Amplifiers and Amplification
Amplifiers are circuits that are used to increase (to amplify) an input signal (usually very small), thus you can obtain an output signal with much greater amplitude than the original one. Common amplifiers are made of bipolar transistor, but there are others that use operational amplifiers (op-Amps), electronic valves, FETs, etc.
Amplification is the process to increase the magnitude of a signal, generally using an amplifier.
Sometimes the amplification can cause a distortion of the signal on the output of the amplifier since there is a very large amplification. We must take into account that an amplifier can not have on its output a higher level of voltage, than the power supply has.
Amplifier and amplification considerations
- If the amplifier is powered by (for example) 12 volts. The output signal cannot have a voltage greater than this.
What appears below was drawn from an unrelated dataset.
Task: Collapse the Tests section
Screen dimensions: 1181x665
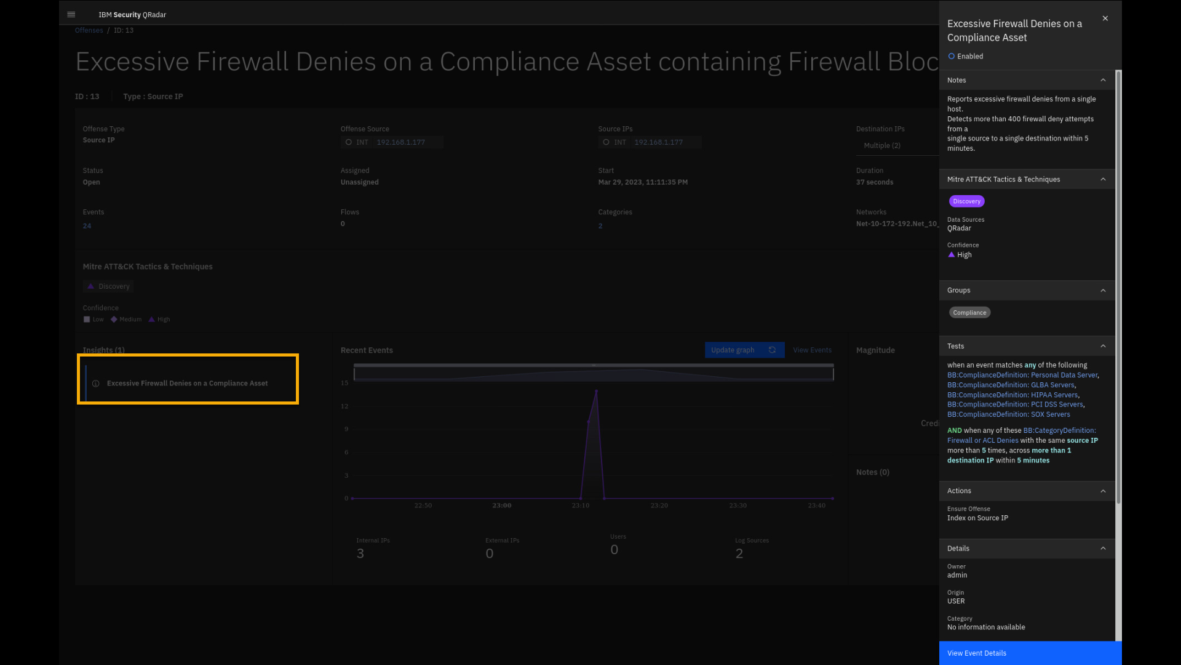Action: (1103, 346)
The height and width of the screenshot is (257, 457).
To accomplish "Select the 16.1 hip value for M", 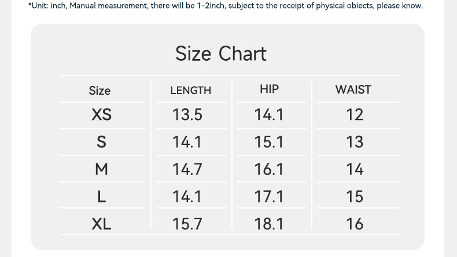I will point(269,169).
- To increase the output power of an amplifier, the amount of current that it can supply is usually increased. Remember that: P (power) = V (voltage) x I (current). If the voltage cannot be increased, the current must be increased.
Non amplified wave
- In the case shown in the diagrams, it is seen that the output signal (lower diagram) is greater than that of the input (lower diagram), but additionally it is inverted. Case that sometimes occurs in amplifiers and are called inverting amplifiers.
Well known to all are audio amplifiers. In these cases a very small audio signal that is obtained from a microphone or sound source such as CD or DVD is amplified.
Since the power supply voltage is not very high (in case of transistor amplifiers), the current is amplified. (see previous power formula). The audio amplifier output is applied to one or more speakers that transform the electrical signals into sound waves.